Игнац ввёл, методом проб и ошибок, суровые правила. Посещения морга и родильного отделения – только в разные дни. Перед осмотром женщин руки мыть в хлорированной воде, несколько минут, вычищая под ногтями щёточкой возможную грязь. Над каждой койкой висел обходной лист – и каждый подошедший к пациентке врач или студент должен был в нём оставить свою фамилию. Так легко было вычислить нарушителей правил и связать с очередной смертью. Смертность очень быстро упала – вдесятеро!
Самое ироничное в этой истории с грязными руками было то, что Игнац некогда защитил докторскую, в которой утверждал, что в руках врача ничто не может быть ядом.
Берегитесь врачей, они убивают наших жён
Последующие годы были посвящены попыткам Земмельвейса распространять обретённое им знание. Он не стал писать научную монографию, переживая из-за своего уровня владения немецким. Вместо этого он рассылал письма всем знакомым (и не очень) акушерам, описывая необходимые для предотвращения смертей меры, а также постоянно рекомендовал эти меры устно всем врачам, с которыми ему доводилось пересекаться.
Реакция врачей была очень разнообразна. Одни вцепились в теорию Земмельвейса, как в спасательный круг, и максимально ввели в практику в своих больницах обработку рук после морга и до осмотра пациенток. Другие просто проигнорировали странного венгра с далёким от совершенства немецким. Третьи откровенно насмехались над тем, что он транслирует бабьи, а то и иудейские суеверия, и злились, что он обвиняет врачей в убийстве пациенток своей нечистоплотностью.
Репутация Земмельвейса, отстаивавшего то, что считали ветхими, отжившими своё и достойными только старух представлениями о причинах родильной горячки, покатилась в определённых кругах вниз. Он потерял место. Попытался устроиться туда и сюда. Открыл частную практику, женился, сам обзавёлся детьми – до того его во многом сдерживал ужас стать причиной смерти любимой женщины.
Тем временем к аналогичным выводам уже пришли отдельные врачи из Британии и США. И тем не менее многие и многие светила Европы травили Земмельвейса и шельмовали его, что не способствовало душевному здоровью.

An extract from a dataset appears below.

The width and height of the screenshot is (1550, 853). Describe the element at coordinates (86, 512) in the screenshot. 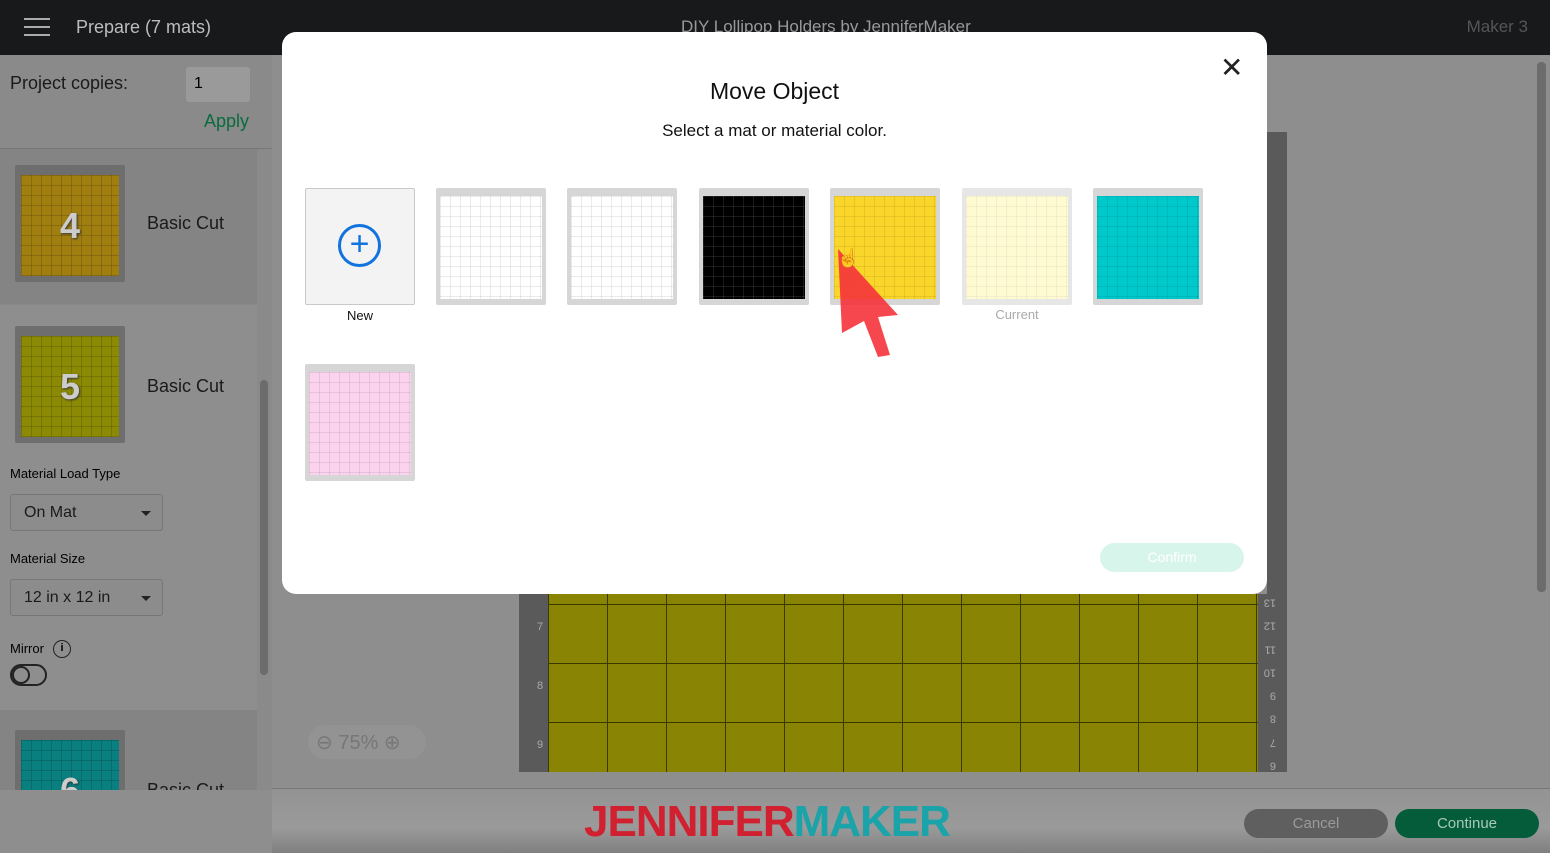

Он начал писать не просьбы и предложения, а угрозы. Он обещал ославить видных акушеров Австрии и других стран как убийц. В конце концов он написал обширный доклад, содержащий много точных цифр и фактов, но почти бессвязный сам по себе. Огромную часть доклада составляли обвинения и угрозы в адрес коллег.
Любому было бы понятно, что внедрить таким образом ничего не получится – требуется аккуратное просвещение, привлечение множества сторонников, даже создание движения... Никак не конфликт с признанными авторитетами. Но Игнац не мог остановиться. Он предупреждал о врачах-убийцах уже не только знакомых, но и незнакомцев. Всех мужчин, у которых была жена.
В конце концов два знакомых врача привезли Земмельвейса под каким-то предлогом к психиатрической клинике. Увидев здание и поняв, что это, доктор пытался бежать. Его схватили и скрутили ражие санитары. Вместе с ними до самых дверей клиники шла, рыдая, молодая жена доктора с ребёнком на руках. После того, как за Игнацем и санитарами закрылась дверь, она ещё долго стояла перед ней вся в слезах. Потом ушла.
Земмельвейса лечили самыми передовыми научными способами, которые, однако, в психиатрии тогда были не лучше, чем в акушерстве. Его держали связанным, давали слабительное, обливали ледяной водой. А когда он слишком пытался протестовать, настаивая, как врач, на то, что его состояние ухудшается от этих мер – незатейливо били.
В 1977 году был обнаружен протокол вскрытия в городском морге – последнего для Игнаца Земмельвейса. Он выступил объектом процедуры. В протоколе были упомянуты обширные травмы мягких тканей, страшные переломы костей и плеврит, который мог, судя по всему, также иметь причиной жуткое обращение в клинике. Причиной смерти был указан сепсис.